Nel novembre del ’99 sul Corriere della sera, in occasione dell’uscita dei libri La
straniera ed. Bompiani di Younis Tawfik e Nel
sole d’inverno ed. Portofranco di Muin Madih Masri, la giornalista Cinzia
Fiori chiedeva: “Ma attraverso quali processi può cambiare la lingua letteraria di un
paese? Egi Volterrani, traduttore di Ben Jelloun, porta l’esempio della
Francia. «Lì – dice – l’influenza degli immigrati è stata molto
evidente. Su Nedjma, pubblicato nel 1956 dal drammaturgo arabo Kateb Yacine,
sono state scritte decine di tesi di laurea. E’ un romanzo che vive di
scrittura, Yacine usa il francese con un fervore tale da rendere efficacemente
atmosfere quasi intraducibili. Per ottenere questo risultato, non esita a
cambiare la struttura della frase: non mette sempre il soggetto, non usa le
dipendenti e, anche quando sceglie una sintassi tradizionale, lo fa in modo
inaudito. Grazie ad autori come lui la letteratura francese ha perso aulicità.

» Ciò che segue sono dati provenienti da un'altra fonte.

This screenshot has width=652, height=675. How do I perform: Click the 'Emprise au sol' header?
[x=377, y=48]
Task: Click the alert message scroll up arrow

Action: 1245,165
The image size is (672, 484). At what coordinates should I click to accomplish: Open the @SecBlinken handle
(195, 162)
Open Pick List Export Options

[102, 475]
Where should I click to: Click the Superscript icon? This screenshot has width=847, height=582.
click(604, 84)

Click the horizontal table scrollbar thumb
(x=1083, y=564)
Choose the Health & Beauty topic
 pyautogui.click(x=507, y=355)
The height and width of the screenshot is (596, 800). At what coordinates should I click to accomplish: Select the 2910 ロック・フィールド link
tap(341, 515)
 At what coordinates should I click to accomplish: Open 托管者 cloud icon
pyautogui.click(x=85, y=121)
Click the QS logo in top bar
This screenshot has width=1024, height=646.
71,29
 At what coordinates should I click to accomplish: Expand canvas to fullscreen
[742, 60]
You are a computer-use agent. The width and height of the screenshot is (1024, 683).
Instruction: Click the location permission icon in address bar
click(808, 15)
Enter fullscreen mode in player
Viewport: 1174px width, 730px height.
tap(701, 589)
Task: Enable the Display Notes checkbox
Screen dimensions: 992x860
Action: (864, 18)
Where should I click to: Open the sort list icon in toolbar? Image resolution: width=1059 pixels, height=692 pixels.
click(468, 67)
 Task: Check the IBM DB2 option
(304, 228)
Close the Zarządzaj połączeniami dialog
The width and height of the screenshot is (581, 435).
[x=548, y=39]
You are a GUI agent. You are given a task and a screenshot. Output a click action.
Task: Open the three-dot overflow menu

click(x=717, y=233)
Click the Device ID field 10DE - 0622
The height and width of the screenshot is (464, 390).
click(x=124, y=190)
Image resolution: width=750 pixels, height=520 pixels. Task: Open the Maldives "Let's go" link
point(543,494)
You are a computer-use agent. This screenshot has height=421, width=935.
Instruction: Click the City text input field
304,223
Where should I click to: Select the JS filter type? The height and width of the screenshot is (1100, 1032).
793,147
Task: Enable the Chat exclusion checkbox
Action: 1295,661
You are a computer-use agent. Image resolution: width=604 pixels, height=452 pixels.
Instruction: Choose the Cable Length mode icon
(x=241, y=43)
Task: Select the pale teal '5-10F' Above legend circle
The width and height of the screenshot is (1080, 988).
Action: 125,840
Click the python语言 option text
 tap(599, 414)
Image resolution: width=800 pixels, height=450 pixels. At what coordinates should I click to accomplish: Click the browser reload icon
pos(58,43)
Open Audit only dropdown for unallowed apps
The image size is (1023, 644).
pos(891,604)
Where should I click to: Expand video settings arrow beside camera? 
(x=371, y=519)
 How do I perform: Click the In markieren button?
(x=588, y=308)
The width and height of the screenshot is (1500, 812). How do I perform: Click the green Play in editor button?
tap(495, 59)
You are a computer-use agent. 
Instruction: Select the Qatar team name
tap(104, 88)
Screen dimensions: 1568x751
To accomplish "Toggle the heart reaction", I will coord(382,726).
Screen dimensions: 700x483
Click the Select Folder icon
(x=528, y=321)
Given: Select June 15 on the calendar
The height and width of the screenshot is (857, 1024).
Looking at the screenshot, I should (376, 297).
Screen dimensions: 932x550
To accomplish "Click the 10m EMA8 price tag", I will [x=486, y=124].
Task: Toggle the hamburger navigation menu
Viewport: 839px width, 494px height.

Poi altri fenomeni sono venuti, penso alla torrenzialità equatoriale di Sony
Labou Tansi, ottenuta con l’utilizzo di centinaia di termini anziché
accontentarsi di uno. Ma potrei portare altri esempi, per dire come
l’attenzione posta dagli autori francofoni agli etimi delle parole, abbia
segnato la narrativa francese».
Per tornare in Italia, dove il caso della letteratura scritta da stranieri
non è paragonabile al fenomeno di scrittori anglofoni o francofoni,
l’americanista Marisa Bulgheroni puntualizza:
«La lingua prescelta tende ad essere modificata secondo due linee. La prima è
una trasformazione profonda, ottenuta tramite invenzioni idiomatiche partite
dalla lingua d’origine. La seconda è una trasformazione nascosta, che non
altera formalmente la lingua acquisita, ma con qualcosa di simile a una
pronuncia mentale la piega all’espressione di rituali e comportamenti che le
sono estranei. C’è però una differenza fra le letterature anglofone o
francofone, nate dal desiderio di dar voce a un passato soffocato, e il
mutamento spinto dalla necessità vitale di comunicare in un paese nuovo, con
una nuova lingua. In questo senso, quanto si annuncia in Italia è simile a ciò
che è avvenuto negli Usa. Lì ogni etnia ha riformato l’inglese partendo dal
proprio patrimonio, arrivando a creare delle vere e proprie letterature, poi
entrate nella storia letteraria americana».
Nel caso dell’Italia conclude: “Penso che passeremo per una fase di espressività, con modi di dire,
come quelli in siciliano di Camilleri, che pur forzando la convenzione, non
riescono a diventare neologismi. Soltanto se l’immigrazione continuerà,
l’italiano orale dei vari gruppi etnici giungerà ad arricchire d’invenzioni
la nostra letteratura, com’è successo in America”.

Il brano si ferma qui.